While the benefits of anaerobic exercise cannot be discounted, there is sufficient scientific evidence to prove that doing very high intensity of anaerobic exercise can lead to oxidative stress in the body.
Oxidative stress in the body occurs due to damage to tissues as a result of free radicals. Even when we are inactive, our body produces small amounts of reactive oxygen species (also known as ROS), which include free radicals. However, our body is able to fight off the ROS due to the antioxidants present in our body. But when we are doing high intensity anaerobic exercise for a long time, the levels of ROS produced increase tremendously and the antioxidants present in the body are insufficient to fight the ROS, leading to oxidative stress and this ends up causing mutations in the cells, damage to the immune system and damage to the tissues.
Anaerobic exercise and oxidative stress are interlinked in the sense that high intensity anaerobic exercise leads to the damage of proteins, lipids and nucleic acids in the cells of the muscles and blood. And there is evidence to show that chronic anaerobic exercising heightens oxidative stress in the body.
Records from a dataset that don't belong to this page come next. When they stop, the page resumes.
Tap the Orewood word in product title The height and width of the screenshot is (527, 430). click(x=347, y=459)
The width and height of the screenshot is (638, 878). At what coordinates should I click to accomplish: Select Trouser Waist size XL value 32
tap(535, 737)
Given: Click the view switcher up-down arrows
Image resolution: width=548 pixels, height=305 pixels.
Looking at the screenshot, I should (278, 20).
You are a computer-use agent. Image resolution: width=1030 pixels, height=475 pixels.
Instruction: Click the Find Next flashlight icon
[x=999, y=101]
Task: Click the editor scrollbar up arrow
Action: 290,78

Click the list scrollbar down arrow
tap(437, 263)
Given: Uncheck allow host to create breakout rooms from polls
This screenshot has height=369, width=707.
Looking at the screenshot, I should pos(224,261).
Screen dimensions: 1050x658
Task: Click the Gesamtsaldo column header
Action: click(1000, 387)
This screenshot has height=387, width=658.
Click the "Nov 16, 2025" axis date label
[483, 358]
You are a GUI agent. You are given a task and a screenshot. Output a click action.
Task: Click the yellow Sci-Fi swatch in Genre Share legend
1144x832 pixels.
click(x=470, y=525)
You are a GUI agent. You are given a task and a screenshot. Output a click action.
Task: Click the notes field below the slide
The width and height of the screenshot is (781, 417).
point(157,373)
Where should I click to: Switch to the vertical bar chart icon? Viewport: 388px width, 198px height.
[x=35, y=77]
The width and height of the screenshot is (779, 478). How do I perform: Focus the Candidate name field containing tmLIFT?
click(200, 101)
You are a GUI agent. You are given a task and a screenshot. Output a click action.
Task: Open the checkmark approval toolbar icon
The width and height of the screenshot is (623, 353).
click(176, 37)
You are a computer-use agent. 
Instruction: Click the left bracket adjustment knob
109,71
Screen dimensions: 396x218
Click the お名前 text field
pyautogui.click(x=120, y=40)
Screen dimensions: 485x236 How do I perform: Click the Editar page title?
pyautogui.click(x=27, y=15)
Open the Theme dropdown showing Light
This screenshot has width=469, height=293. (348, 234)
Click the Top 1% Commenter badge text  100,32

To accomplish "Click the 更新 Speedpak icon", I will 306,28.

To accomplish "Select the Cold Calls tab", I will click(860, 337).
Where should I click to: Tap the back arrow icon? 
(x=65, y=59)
Although where oxidative stress is concerned, researchers have ample data where aerobic exercises are concerned but are still trying to understand the details of anaerobic exercise and oxidative stress. Research is ongoing and we do know now that oxidative modifications in the cells are similar to those induced by aerobic exercise but a lot more research needs to be done before we can find out the exact extent and location of the damage caused by oxidative stress induced by anaerobic exercise.